Others include extending forced arbitration, which companies almost always win, to virtually all circumstances involving worker-boss or consumer-company relations, invalidating rules governing worker safety and other protections, killing voting rights and extending pro-business deregulation, the panelists said.
And, as Klain put it, the court could also use a pending case to be “sending a ‘get-out-of-jail-free card’” to Trump, halting New York state lawsuits against his foundation-cum-personal piggy bank.
“This is the only guy on any of Trump’s lists” of potential High Court justices “that has taken an extreme view of presidential power,” Nourse said of Kavanaugh. “What happened to Congress?
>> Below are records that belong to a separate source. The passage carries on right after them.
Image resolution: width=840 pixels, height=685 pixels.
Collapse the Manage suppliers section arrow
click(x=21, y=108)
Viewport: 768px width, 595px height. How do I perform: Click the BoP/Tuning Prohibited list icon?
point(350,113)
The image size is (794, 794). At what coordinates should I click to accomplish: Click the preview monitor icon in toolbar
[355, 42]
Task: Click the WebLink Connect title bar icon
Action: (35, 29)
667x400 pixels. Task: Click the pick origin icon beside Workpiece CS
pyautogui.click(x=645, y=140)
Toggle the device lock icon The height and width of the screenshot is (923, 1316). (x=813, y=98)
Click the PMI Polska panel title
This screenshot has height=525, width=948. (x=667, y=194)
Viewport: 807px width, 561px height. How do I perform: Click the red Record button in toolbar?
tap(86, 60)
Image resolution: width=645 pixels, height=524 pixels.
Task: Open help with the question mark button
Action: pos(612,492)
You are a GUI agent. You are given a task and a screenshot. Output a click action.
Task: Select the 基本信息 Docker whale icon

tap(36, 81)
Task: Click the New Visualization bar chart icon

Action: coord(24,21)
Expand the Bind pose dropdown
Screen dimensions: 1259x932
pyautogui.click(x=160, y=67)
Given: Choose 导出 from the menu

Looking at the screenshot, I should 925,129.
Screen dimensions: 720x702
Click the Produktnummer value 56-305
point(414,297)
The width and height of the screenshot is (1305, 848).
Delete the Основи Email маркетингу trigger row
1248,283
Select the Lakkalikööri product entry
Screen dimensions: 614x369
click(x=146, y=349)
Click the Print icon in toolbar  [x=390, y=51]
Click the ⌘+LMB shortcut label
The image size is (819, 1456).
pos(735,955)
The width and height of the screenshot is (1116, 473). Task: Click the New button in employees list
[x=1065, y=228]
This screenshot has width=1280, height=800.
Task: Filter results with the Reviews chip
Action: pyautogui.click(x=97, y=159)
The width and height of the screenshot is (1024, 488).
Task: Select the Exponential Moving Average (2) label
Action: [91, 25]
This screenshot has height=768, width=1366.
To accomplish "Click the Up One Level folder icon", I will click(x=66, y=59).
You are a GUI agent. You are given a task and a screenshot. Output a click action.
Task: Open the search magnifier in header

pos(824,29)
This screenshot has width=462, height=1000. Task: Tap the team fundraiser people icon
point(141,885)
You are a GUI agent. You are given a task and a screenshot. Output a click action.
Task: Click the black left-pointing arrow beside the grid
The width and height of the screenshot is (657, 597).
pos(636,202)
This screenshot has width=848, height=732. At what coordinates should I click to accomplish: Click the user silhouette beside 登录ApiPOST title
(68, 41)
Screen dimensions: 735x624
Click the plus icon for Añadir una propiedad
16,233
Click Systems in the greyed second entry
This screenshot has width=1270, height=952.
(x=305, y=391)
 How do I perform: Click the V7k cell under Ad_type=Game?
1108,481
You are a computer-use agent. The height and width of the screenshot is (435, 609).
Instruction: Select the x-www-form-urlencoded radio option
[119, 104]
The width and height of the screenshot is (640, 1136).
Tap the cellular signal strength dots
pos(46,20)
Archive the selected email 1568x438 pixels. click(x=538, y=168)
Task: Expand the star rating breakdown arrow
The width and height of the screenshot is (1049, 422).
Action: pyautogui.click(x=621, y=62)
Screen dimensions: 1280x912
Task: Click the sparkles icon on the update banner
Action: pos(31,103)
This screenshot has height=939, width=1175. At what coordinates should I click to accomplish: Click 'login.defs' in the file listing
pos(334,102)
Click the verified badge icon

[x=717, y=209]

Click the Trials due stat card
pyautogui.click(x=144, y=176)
What happened to the courts?” The panelists all noted Trump’s lists came from the right-wing Federalist Society. Trump outsourced picking judges to that group, one panelist noted.
There are other dangers from the Kavanaugh nomination, the panelists said. One is that “a more activist court will be shredding constitutional law,” Klain noted. “Kavanaugh would be like an Alito and a Gorsuch in his voting,” Stone added.
Still another panelist said putting Kavanaugh on the court means 90 percent of the justices’ votes could be predicted by which party’s president – Republican or Democratic – picked them. And that’s bad for the court and the country, others agreed.
“What’s necessary, which is unrealistic, is for senators, especially Republicans, to step back and realizing they’re destroying the credibility of the judiciary,” Stone said.
Ultimately, however, the only people who can halt the court’s slide into partisanship, and prevent further Kavanaughs on the bench, are the voters, Klain said.
“In the end, politics is behind all of this. If we want better laws, better rules and better judges, electing better politicians is the way to get that,” he explained, closing the symposium.